Data provided:
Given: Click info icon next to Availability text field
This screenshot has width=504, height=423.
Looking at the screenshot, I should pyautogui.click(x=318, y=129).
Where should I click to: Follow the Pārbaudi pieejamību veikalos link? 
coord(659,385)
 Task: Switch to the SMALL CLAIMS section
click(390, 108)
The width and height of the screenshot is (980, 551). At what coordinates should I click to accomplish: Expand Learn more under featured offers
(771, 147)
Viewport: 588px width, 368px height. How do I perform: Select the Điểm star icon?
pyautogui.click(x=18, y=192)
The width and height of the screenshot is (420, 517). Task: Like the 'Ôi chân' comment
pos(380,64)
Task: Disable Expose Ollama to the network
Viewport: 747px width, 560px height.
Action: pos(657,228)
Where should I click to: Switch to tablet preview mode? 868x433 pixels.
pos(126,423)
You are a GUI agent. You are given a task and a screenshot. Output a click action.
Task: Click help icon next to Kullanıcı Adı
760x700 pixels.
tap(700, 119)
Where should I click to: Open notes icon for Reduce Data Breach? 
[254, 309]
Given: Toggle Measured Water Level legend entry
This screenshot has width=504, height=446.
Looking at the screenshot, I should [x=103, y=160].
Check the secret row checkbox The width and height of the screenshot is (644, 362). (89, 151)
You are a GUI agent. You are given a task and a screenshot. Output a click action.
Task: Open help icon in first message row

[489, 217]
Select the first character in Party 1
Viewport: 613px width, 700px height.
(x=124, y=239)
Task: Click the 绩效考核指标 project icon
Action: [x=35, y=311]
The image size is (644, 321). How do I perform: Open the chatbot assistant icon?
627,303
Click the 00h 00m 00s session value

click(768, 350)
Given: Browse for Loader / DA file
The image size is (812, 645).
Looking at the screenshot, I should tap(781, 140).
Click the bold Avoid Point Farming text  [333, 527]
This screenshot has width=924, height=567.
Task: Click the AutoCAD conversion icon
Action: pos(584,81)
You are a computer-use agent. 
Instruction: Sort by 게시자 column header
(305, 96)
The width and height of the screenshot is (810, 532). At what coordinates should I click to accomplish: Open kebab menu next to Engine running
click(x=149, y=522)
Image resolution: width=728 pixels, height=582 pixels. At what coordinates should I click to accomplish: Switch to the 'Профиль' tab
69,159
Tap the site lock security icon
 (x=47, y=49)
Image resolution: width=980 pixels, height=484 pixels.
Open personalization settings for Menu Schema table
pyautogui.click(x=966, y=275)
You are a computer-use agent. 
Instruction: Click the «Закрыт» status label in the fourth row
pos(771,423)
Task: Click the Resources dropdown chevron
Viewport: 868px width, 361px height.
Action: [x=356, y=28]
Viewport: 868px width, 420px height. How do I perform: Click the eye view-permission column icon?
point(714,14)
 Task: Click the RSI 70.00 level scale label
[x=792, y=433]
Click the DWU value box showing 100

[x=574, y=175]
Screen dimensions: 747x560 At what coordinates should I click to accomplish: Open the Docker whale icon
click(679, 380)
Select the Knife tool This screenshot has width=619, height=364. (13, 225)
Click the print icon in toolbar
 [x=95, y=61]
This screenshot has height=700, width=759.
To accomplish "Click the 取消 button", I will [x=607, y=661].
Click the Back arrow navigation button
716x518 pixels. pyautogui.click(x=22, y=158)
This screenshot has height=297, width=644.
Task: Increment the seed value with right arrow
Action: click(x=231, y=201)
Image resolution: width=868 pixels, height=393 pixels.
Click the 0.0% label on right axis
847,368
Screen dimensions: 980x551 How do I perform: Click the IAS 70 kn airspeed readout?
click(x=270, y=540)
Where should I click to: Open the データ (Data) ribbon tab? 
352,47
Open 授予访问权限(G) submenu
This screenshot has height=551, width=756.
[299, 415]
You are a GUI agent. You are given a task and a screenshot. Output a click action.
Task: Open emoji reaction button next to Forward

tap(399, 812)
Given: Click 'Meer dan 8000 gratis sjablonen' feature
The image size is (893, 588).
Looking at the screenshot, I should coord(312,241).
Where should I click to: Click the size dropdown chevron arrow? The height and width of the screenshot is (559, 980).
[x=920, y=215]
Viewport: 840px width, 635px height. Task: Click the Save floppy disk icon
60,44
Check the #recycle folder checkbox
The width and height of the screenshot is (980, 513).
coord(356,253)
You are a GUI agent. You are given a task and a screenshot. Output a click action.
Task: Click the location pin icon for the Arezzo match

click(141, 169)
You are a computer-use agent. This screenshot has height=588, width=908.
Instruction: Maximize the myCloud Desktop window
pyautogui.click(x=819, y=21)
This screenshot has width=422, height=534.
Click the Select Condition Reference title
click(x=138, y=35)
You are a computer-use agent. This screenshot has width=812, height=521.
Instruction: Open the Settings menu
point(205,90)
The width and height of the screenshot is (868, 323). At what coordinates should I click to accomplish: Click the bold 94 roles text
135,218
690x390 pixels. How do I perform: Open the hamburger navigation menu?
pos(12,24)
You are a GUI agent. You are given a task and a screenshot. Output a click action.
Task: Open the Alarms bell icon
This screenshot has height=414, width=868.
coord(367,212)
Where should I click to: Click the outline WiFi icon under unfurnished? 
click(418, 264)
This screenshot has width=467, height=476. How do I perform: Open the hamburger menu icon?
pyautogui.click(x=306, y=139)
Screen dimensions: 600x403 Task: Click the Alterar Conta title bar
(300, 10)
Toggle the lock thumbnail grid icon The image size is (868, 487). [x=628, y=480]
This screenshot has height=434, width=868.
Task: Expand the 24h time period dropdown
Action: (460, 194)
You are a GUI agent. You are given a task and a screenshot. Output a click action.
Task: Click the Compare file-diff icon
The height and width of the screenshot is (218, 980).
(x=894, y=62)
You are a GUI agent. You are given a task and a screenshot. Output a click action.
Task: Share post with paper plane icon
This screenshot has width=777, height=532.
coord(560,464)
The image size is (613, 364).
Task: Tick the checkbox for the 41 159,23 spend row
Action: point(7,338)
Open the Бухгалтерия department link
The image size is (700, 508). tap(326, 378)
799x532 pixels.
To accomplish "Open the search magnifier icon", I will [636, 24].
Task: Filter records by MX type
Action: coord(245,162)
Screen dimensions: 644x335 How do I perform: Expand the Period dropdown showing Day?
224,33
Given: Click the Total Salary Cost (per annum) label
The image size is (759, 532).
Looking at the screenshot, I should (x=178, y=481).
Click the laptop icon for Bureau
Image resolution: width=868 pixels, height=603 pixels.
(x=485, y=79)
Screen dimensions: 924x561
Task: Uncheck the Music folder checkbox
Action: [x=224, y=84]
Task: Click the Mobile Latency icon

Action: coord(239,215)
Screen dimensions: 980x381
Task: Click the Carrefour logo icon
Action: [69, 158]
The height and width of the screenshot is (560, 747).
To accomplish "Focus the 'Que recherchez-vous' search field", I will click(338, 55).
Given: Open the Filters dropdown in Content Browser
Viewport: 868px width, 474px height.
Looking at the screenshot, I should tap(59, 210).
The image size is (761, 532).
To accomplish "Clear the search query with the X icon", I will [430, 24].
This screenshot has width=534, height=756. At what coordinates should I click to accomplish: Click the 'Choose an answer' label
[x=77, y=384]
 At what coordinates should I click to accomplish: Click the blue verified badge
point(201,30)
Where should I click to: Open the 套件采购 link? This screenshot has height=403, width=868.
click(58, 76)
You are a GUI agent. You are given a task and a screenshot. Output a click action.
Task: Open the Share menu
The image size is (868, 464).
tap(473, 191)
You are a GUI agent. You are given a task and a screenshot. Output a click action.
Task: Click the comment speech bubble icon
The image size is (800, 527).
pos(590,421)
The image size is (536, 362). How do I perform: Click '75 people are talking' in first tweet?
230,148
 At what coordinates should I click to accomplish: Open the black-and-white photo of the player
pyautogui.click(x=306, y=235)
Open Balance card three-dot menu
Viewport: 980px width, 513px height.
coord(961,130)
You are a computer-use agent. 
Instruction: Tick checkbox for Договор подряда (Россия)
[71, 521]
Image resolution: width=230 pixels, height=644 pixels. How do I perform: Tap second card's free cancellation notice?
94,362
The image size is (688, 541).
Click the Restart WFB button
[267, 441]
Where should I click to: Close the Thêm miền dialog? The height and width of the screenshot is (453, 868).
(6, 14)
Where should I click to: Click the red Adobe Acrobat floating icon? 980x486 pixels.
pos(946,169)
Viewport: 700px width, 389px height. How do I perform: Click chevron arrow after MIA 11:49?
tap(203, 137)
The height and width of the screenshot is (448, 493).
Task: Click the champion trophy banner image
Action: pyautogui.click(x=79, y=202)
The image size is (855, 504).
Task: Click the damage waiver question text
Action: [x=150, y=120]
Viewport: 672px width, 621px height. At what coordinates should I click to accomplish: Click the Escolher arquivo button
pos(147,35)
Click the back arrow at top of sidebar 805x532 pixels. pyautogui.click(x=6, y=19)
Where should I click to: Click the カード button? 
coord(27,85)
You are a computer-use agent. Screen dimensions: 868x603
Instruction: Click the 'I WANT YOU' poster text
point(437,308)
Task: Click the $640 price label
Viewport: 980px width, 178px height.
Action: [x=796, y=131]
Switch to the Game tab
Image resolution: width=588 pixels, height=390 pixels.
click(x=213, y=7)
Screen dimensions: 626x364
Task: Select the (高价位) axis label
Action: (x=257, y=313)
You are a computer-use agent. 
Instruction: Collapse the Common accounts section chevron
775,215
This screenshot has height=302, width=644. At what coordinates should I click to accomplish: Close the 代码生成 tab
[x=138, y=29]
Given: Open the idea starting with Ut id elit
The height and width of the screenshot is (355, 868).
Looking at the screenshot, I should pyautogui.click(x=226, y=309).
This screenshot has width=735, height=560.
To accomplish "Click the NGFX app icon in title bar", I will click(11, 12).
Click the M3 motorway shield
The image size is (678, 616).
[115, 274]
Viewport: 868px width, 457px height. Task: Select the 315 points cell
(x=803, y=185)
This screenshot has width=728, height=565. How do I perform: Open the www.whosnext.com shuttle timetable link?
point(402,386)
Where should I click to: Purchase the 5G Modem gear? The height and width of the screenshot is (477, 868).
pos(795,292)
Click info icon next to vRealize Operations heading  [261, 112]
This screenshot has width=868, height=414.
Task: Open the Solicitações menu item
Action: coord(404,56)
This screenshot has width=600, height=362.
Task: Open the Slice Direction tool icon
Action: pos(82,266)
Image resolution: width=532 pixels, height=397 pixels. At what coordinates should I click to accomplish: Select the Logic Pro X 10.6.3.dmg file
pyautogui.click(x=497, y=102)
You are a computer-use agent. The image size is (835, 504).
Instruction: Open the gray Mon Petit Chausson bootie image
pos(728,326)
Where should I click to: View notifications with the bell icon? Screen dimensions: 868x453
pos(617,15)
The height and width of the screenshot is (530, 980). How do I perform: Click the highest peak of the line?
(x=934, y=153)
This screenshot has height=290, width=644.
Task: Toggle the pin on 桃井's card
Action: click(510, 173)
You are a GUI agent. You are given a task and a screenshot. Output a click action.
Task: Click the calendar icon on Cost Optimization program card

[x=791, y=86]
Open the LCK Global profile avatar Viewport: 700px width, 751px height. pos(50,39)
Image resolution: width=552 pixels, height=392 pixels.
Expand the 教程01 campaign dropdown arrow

Work request: Search the entries above for the string "Share". Copy each line that holds it.

Answer section:
Task: Share post with paper plane icon
Task: Open the Share menu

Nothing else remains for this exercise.